7. Expression can be used in the filter condition.

Router
-------
A Router transformation is similar to a Filter transformation because both transformations allow you to use a condition to test data. Router is enhancement of Filter transformation. Developer now prefer to use Router transformation rather than filter. In filter transformation, you can test data for only one condition where as in Router transformation you can test data for more than one condition. The same problem can be solved using Filter and Router transformation. But we have to use multiple filter transformation for each test condition. But with Router you can give different test condition in same transformation and informatica will be create different group for each test condition.

1. Router is also active transformation
2. Only two types of port , Input and Output
3. One default group. If row does not satisfy any test condition, it will fall into default group.
4. Mulitple test data condition can be created as output group.

Thursday, October 12, 2006

Informatica - Architecture

Informatica provides following components


  1. PowerCenter Repository
  2. PowerCenter Repository Server
  3. PowerCenter Client
  4. PowerCenter Server

PowerCenter Repository : It maintains the metadata. Set of tables are created within repository database to maintain the Informatica metadata. PowerCenter client and server access the repository to access metadata.

PowerCenter Repository Server: It manages connections to the repository from client applications.

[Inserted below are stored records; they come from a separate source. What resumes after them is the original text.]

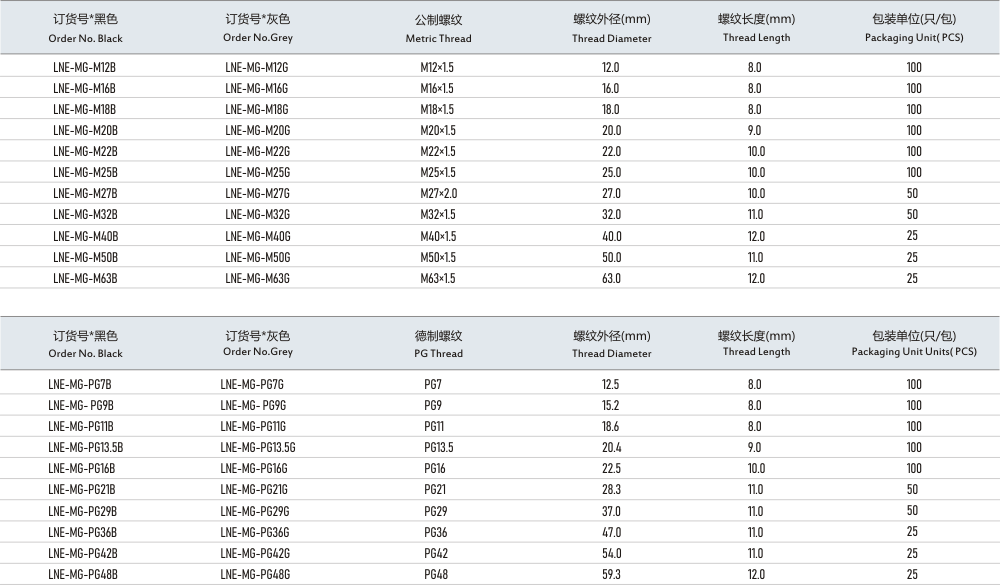Click the M27×2.0 metric thread entry
Image resolution: width=1000 pixels, height=585 pixels.
coord(437,194)
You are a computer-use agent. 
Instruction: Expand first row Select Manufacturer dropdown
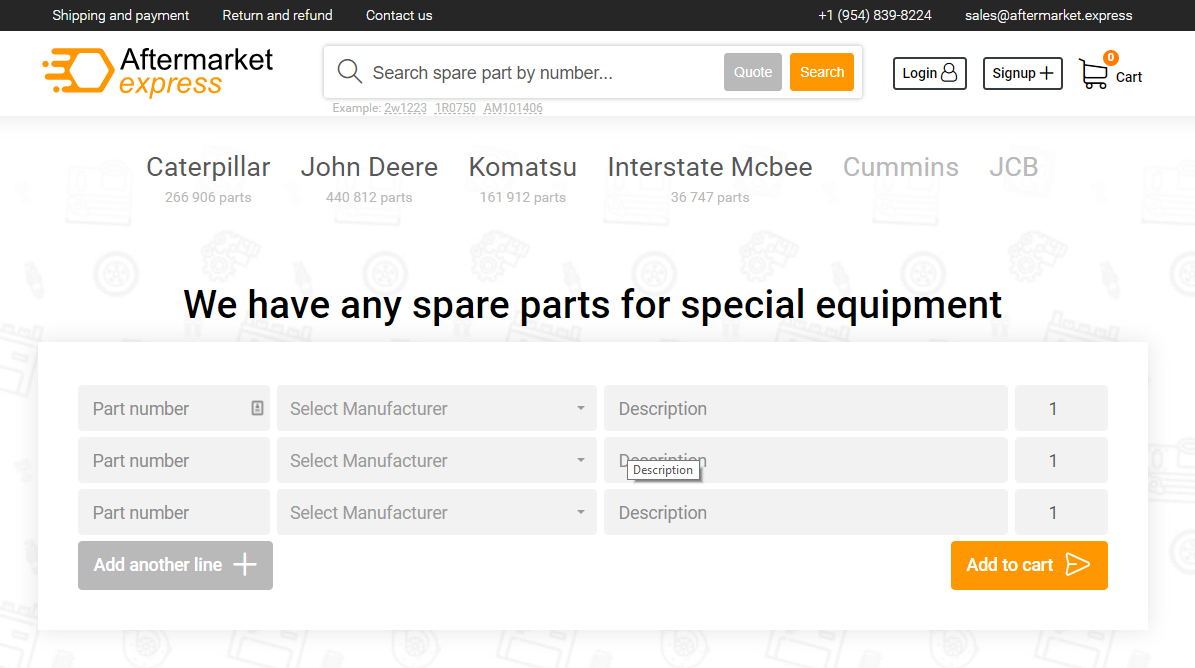pyautogui.click(x=437, y=408)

PowerCenter Client: This is used to maintain the powercenter objects such as Source, Targets, mappings etc. It has following client tools

  • Designer : To create mappings that contain transformation instructions for the PowerCenter Server.
  • Workflow manager: To create, schedule, and run workflows. A workflow is a set of instructions that describes how and when to run tasks related to extracting, transforming, and loading data.
  • Repository Manager: To administer the metadata repository. You can create repository users and groups, assign privileges and permissions, and manage folders and locks.
  • Repository Administrator Admin Console: To administer the Repository Servers and repositories
  • Workflow Monitor: To monitor scheduled and running workflows for each PowerCenter Server.

PowerCenter Server: With help of repository and repository server, powercenter server execute the business logic for extraction, transformation and load.

What is Repository ?

Powercenter repository is maintained in RDBMS . It contains the instruction required to extract, transform and load data. PowerCenter access repository using repository server. Metadata in the repository is added using powercenter client tools. There can be two types of repository

  1. Global Repository: Object created in Global repository can be access across different repository.
  2. Local Repository: Objected created in local repository can only be accessed within the repository. Global repository are registered to local repository so that global repository objects are access in local repository using shortcuts.